Mike is seldom seen without a cup of coffee the size of a grain silo. He needs it to wash down the steady stream of muffins, doughnuts, cinnamon buns, Abba-Zabba taffy, chili cheese Fritos and gas station biscotti that constitutes his diet. He wonders aloud why he has trouble shitting.
In band fights, Mike often finds himself in the role of wise sage and mediator. Of the five of us, he drinks the least and is the most stable, levelheaded and sane.
September 12: Washington, D.C. (a.k.a. The Humbler)
We've never played D.C. but have been told over the years that it is an incredibly bankrupt music town full of homers, music xenophobes afraid of anything not homegrown.
Either this is true, or, like Anytown, U.S.A., they just don't spill out of their homes to see music on a Monday. Perhaps it was the weekend street festival the show's promoter kept calling "the Mardi Gras of D.C." that prompted such a low turnout. "Everyone shot their wad this weekend," he told us. I walked with him to the ATM while he withdrew his own money to pay us our guarantee. Depressing all around. We call it "the humbler."
September 14-17: New York, New York
We'd heard from more than one credible source that famed New York City promoter Mojo was, indeed, batshit crazy. He was a veteran of Vietnam. Or Korea. Perhaps both. He'd spent time in Bellevue. He was seven foot-plus, 8,000 pounds and dangled rail-thin indie rock twerps upside down by their ankles for even thinking about crossing him because, oh yes, Mojo read minds, too.

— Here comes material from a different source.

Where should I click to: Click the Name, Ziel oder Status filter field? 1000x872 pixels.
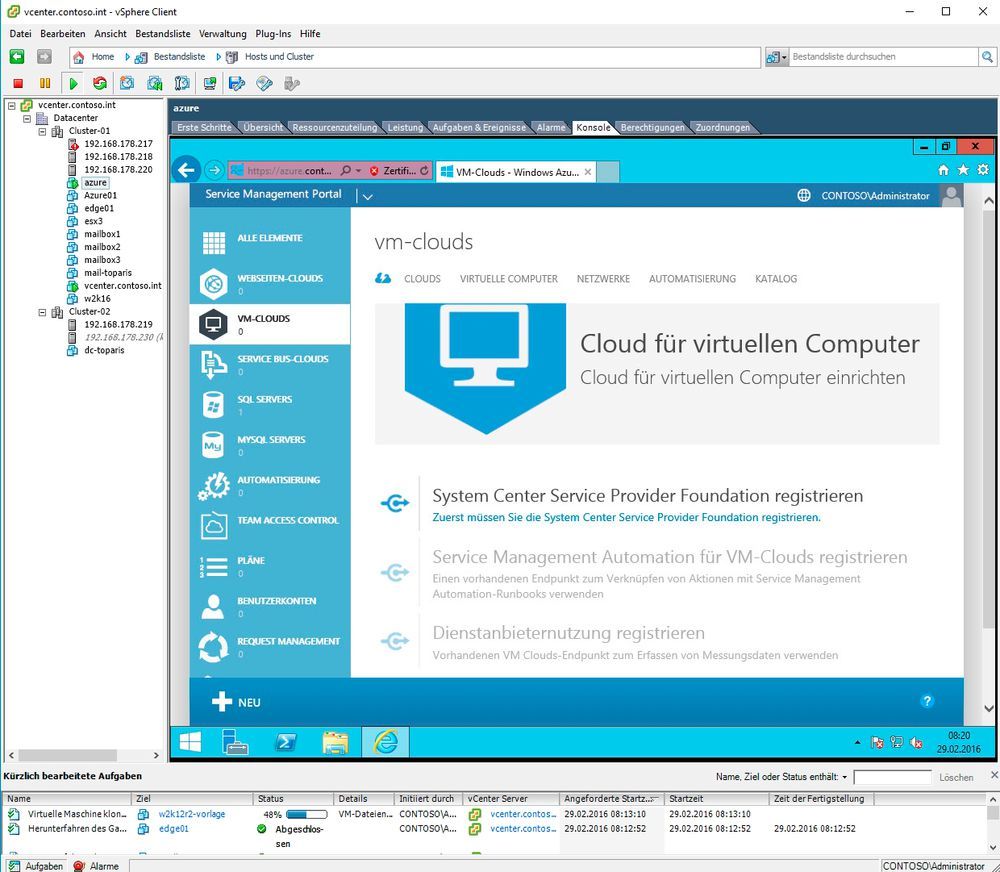click(x=890, y=776)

For our four-day stay in NYC we'd booked three shows with him. Day one, Mojo was a no-show. A chubby, bespectacled white kid handed us an envelope at the end of the night, saying, "The door was short, but Mojo told me to tell you guys not to worry about it. He'll catch up with you sometime this weekend to settle the difference."
Settle? We shit our drawers.
It was our third day and fourth show in New York when we finally met the myth. Not quite seven foot, not quite 8,000 pounds, Mojo didn't seem the least bit unstable. In fact, he was an affable teddy bear, slapping us each on the back heartily, squeezing our shoulders when we made him laugh and offering us pulls off his ass pocket of Jameson.
Mojo was great! Turns out he was, once again, short the money he owed us. "Need it for something else," he told us.
He knew this worried us. He could see it in our faces. Don't worry, he'd pay us in full tomorrow at our final show together. Could he really book shows in the largest city in the world for 20 years if he made a habit of ripping off bands? "You've got my number, take down my address," he said to reassure us. To further put us at ease, he offered us his debit card and left. It had been expired eight years.
Saturday's show was at the Ribulaud, a warehouse in Williamsburg that's four stories tall and has 20 different rooms painted in bright colors accented by black lights and belly dancers on the roof. We were playing a rave.
Mojo showed up with some encouraging words: "They've been throwing parties here once a month for about a year, and I've never seen one with less than 700 people." The cover was $10. We might not be so bad after all. "Yeah, man. These parties are freaky! They go till eight in da mornin'!"
This was Mojo's way of telling us "You bitches gonna get paid but you gonna wait!"
And wait we did. Mojo "settled," made fun of us for ever worrying and offered more Jameson, which, this time, we accepted.
September 22: Detroit, Michigan (a.k.a. The Humbler, Part II)
On the way to Detroit it happened. Pop! What the hell was that? The RV started smoking. Great. Tour was over. Our trusty roadie, Jason Kerr, a.k.a. Le Grand Fromage, eased up the hood to reveal that we'd busted a water hose.